The series has a clever premise, with built-in suspense: Two Israeli POWs return home after 17 years in captivity, bringing the remains of a third soldier. As they work to integrate themselves back into their families and society, a military psychiatrist begins to suspect they are hiding something and launches an investigation.
Mike Hale of The New York Times, who compiled the list, wrote: “The show that inspired Homeland turned out to be something quite different: tense but in a quiet, leisurely, realistic style; a taut and intelligent political thriller that was above all a melancholy, at times heartbreaking character study of soldiers and families damaged by war.”
Explaining the selection criteria, Hale wrote: “The requirements for my list: scripted series produced outside the United States (though some were American-financed), which were commercially available to American audiences, and which premiered in 2010 or later. I cheated on the dates for one show, the 2009 Prisoners of War, which didn’t appear in America until 2012 and was just too good to leave out.”

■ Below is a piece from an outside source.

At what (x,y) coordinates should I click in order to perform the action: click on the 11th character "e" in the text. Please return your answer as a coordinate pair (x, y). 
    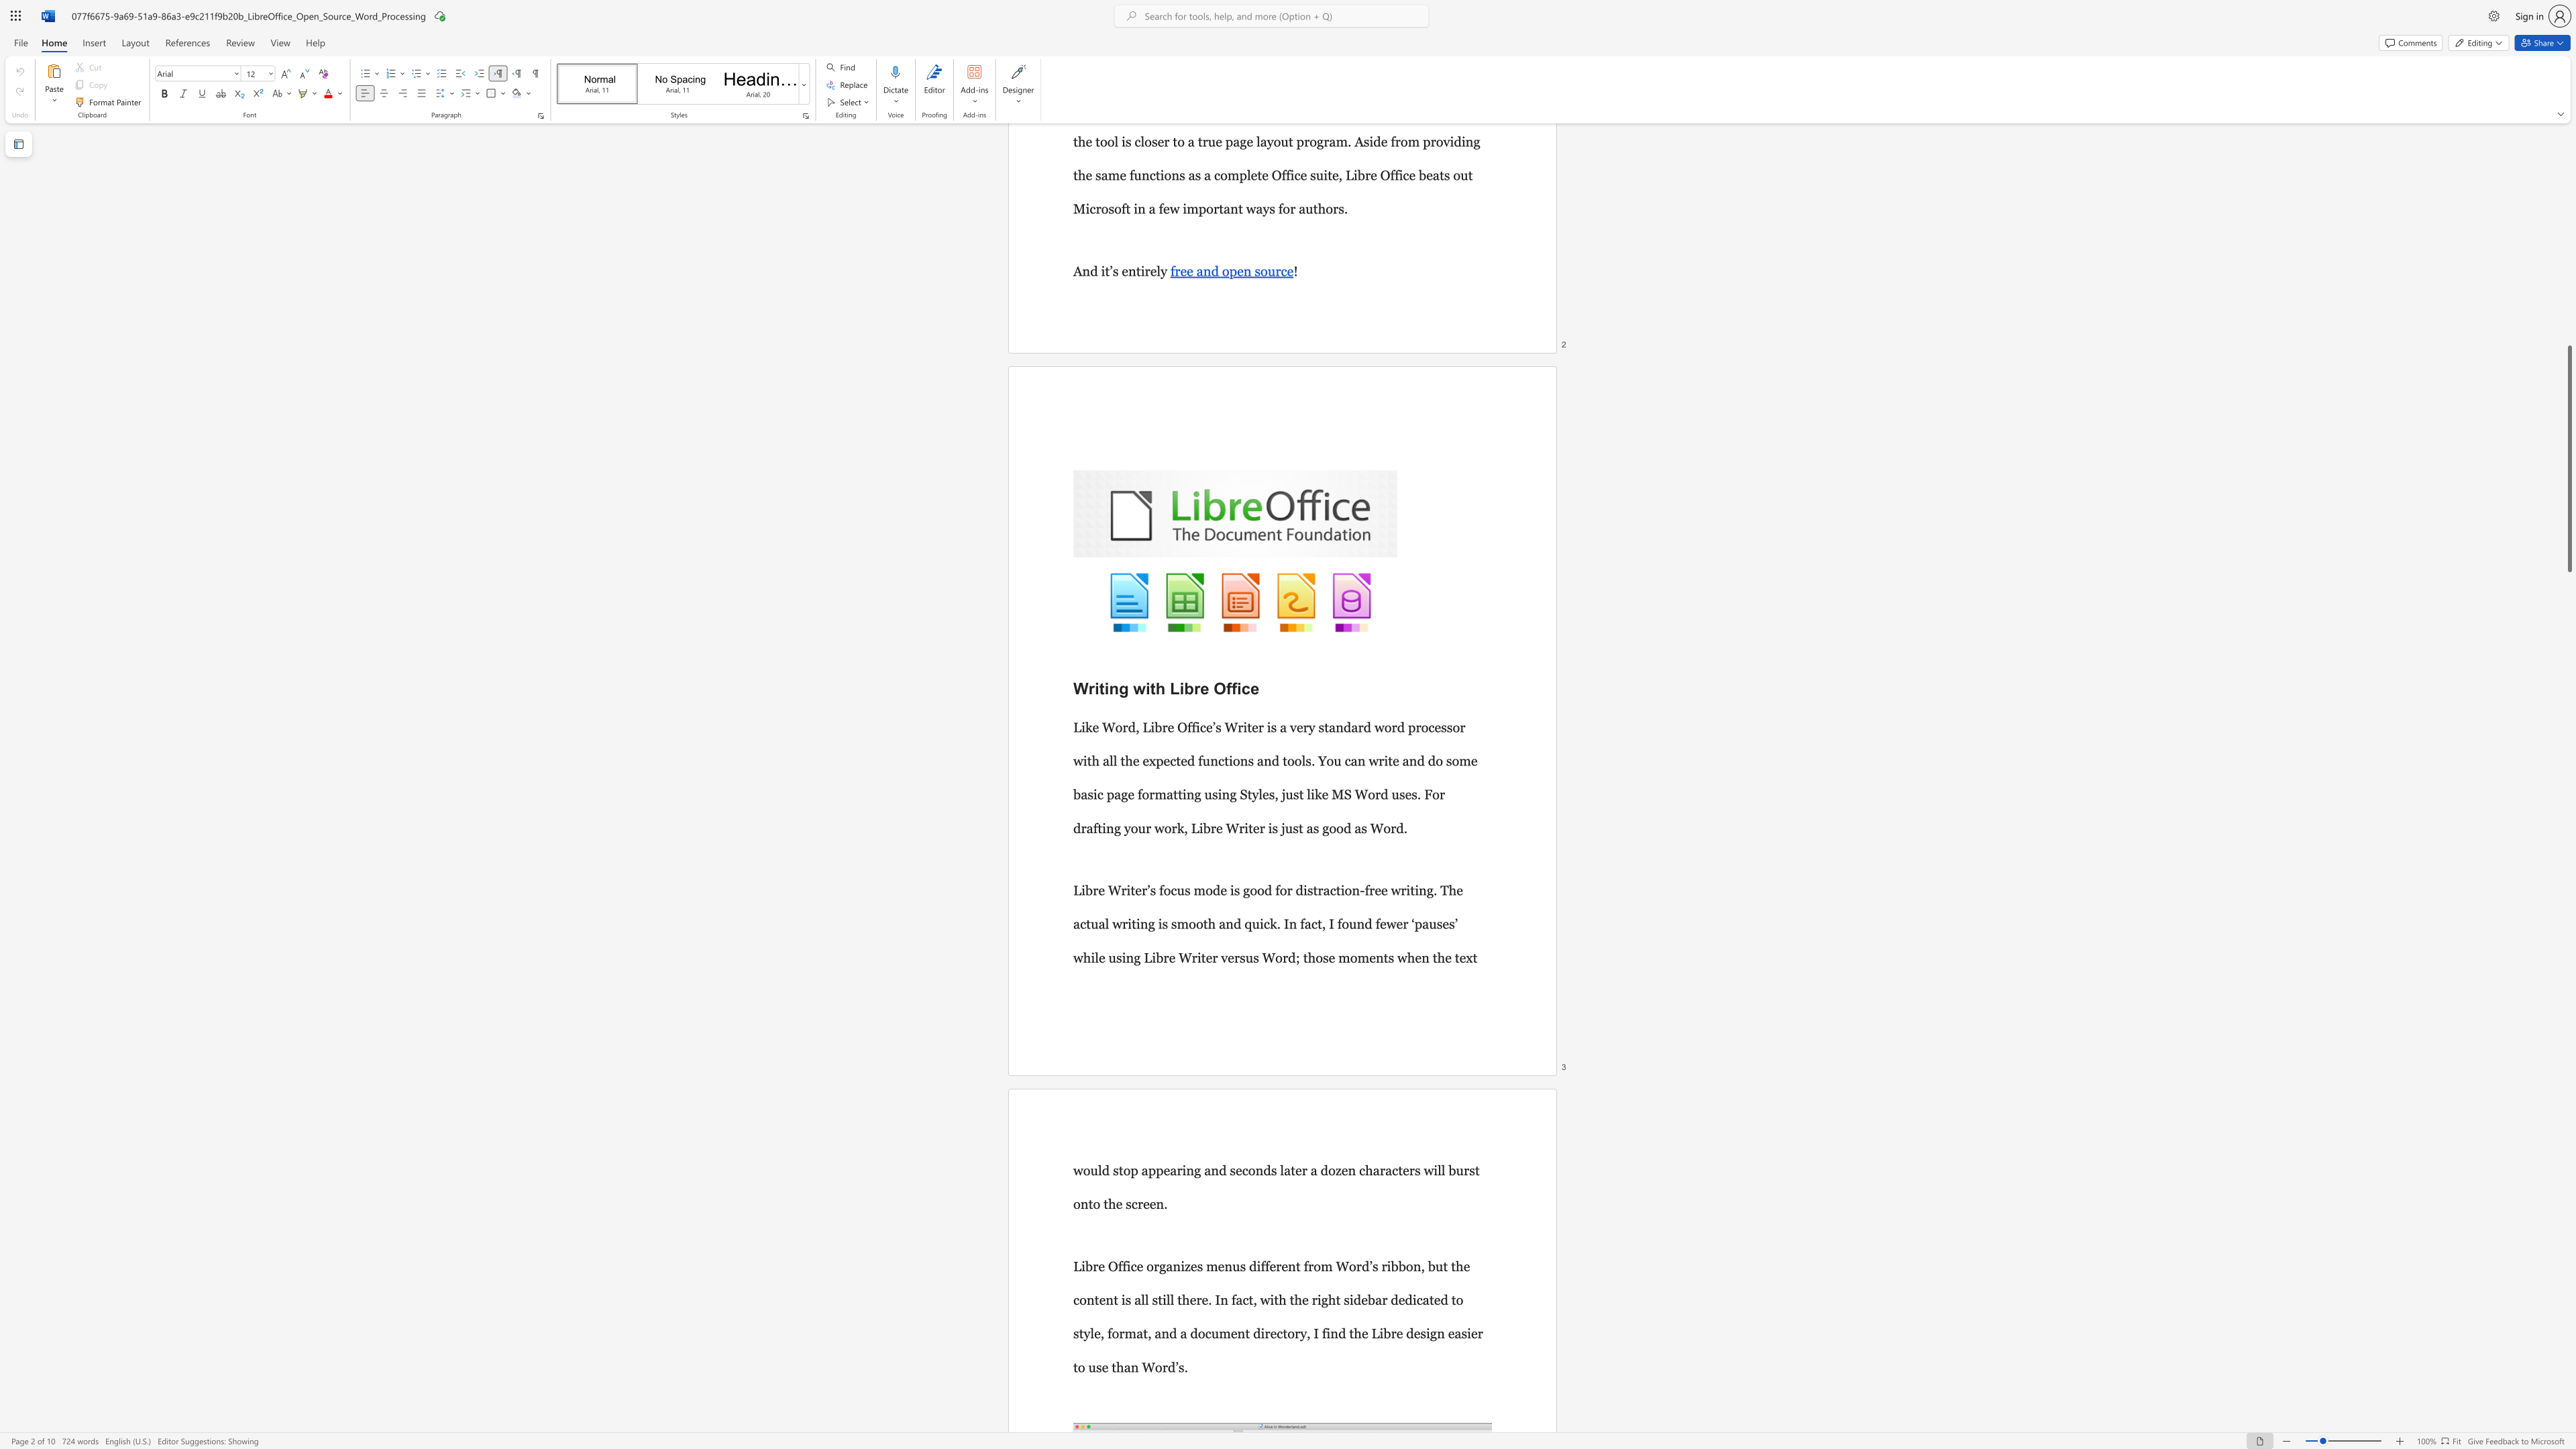
    Looking at the image, I should click on (1395, 760).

Prisoners of War debuted in Israel in 2009 and its second season was broadcast here 2012. Following the success of Homeland, it became available in the US on streaming platforms, such as Hulu. It is currently available in Israel on Netflix.
The series, which won six awards of the Israeli television academy, was created by Gideon Raff. Raff has gone on to make The Spy, a series about Eli Cohen, the Mossad agent in Damascus, and the movie The Red Sea Diving Resort, the story of Israeli agents rescuing Ethiopian Jews by pretending to run a resort in Sudan, both of which are now on Netflix.
Fauda, the hit series about an Israeli counterterrorism unit and its Palestinian adversaries, was named in eighth place on the New York Times list. The third season of the show will begin showing on the Israeli cable network, YES, on December 26 and will stream on Netflix in 2020.
Two Israeli series received honorable mentions on the list: Our Boys, the HBO/Keshet series that generated controversy last summer over the fact that it concentrated on an Arab terrorist victim rather than Jewish victims and inspired Prime Minister Benjamin Netanyahu to call for a boycott of Keshet; and Shtisel, a series from YES about a young ultra-Orthodox man who wants to be an artist rather than a Torah scholar.
Among the other series that made the list that have been popular in Israel were The Crown at number six from Britain, The Bridge from Denmark and Sweden at number 14, and Money Heist from Spain at number 21.